▶ Work to do: Extract every line of the records below that contains the word "screenshot", copying each one unchanged.

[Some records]
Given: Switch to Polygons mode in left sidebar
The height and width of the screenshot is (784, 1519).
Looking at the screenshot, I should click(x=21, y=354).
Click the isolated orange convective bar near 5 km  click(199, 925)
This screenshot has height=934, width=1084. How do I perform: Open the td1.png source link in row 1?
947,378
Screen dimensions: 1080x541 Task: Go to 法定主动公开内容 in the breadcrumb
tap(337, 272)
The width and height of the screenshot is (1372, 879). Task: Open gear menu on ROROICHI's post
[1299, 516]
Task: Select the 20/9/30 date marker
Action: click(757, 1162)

▶ Exercise solution:
The height and width of the screenshot is (784, 1519).
Looking at the screenshot, I should click(x=21, y=354).
This screenshot has height=934, width=1084. How do I perform: Open the td1.png source link in row 1?
The width and height of the screenshot is (1372, 879). Task: Open gear menu on ROROICHI's post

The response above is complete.